As I stated in my post about the recent Supreme Court decisions regarding “campaign finance reform”, IMO there is entirely too much focus on what is said to influence elections rather than how the elected are influenced after the fact. Well, here’s disagreement on that front from somewhere I didn’t expect:
The Supreme Court loosened restrictions on campaign financing this week by ruling that corporations and unions are entitled to run a wider variety of political ads in the final weeks of federal elections.
This was good news for corporations and unions. And bad news for Shannon Tracey.
Tracey is local projects director of Democracy Unlimited of Humboldt County, a grassroots group dedicated to repealing the notion of corporate personhood — a legal distinction that grants constitutional rights to businesses and other organizations.
“It’s awful that the court is continuing to uphold the idea that companies have what should be rights for human beings,” Tracey said of Monday’s decision, in which the justices backed a lower-court ruling that a Wisconsin anti-abortion group should have been allowed to air ads during a 2004 Senate race.

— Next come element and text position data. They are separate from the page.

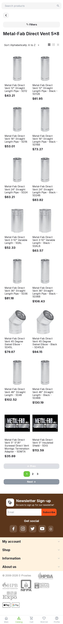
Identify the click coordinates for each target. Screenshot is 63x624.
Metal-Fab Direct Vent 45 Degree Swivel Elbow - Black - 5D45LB (44, 343)
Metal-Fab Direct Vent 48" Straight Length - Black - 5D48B (42, 393)
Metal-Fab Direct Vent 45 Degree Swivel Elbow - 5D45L (15, 343)
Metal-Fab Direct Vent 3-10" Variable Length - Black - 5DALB (43, 242)
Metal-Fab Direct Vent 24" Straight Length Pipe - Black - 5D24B (44, 191)
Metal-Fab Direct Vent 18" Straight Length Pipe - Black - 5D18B (44, 140)
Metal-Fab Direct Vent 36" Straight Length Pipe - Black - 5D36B (44, 292)
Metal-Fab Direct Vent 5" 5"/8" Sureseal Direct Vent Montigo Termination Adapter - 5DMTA (17, 445)
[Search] (58, 5)
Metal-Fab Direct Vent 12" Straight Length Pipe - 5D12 (16, 88)
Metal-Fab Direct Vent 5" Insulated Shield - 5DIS (42, 442)
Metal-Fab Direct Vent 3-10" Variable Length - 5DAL (16, 240)
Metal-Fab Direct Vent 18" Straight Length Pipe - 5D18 (16, 138)
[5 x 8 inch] (6, 15)
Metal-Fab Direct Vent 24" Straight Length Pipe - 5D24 (16, 189)
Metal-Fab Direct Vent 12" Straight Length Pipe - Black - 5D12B (44, 90)
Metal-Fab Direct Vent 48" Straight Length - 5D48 (15, 392)
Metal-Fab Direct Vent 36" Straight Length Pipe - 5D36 (16, 290)
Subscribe (49, 512)
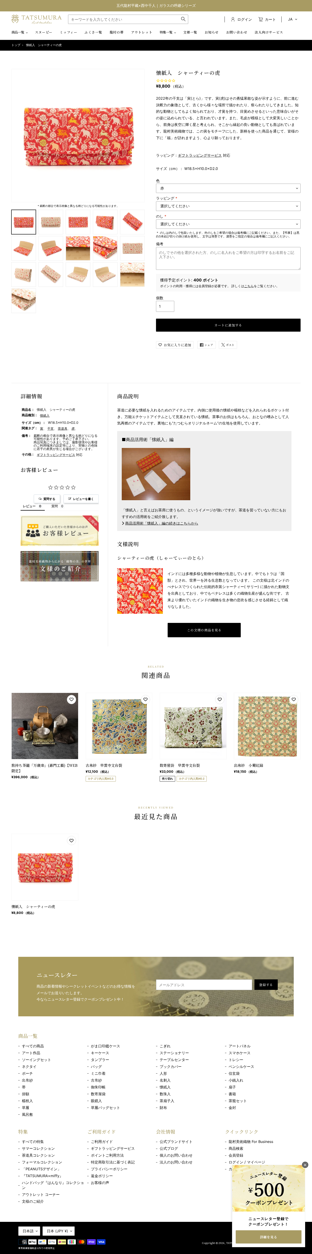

In case anyone who reads this site hasn’t figured it out by now, I also oppose corporate personhood. The sooner it gets realized that a corporation is merely a group of people & not some mythical immortal creature, the better. So, in spirit, I sympathize. Where I think this group goes wrong is in blurring the distinction between the favors corporations get and political speech. Besides, ads are just about the worst way of extracting anything out of the political arena, precisely because it’s so easy to follow the money anyway. The real corruption happens AFTER election day, and due to its roots in the inherent inability of central government to be truly representative, it can only be solved by anti-state means.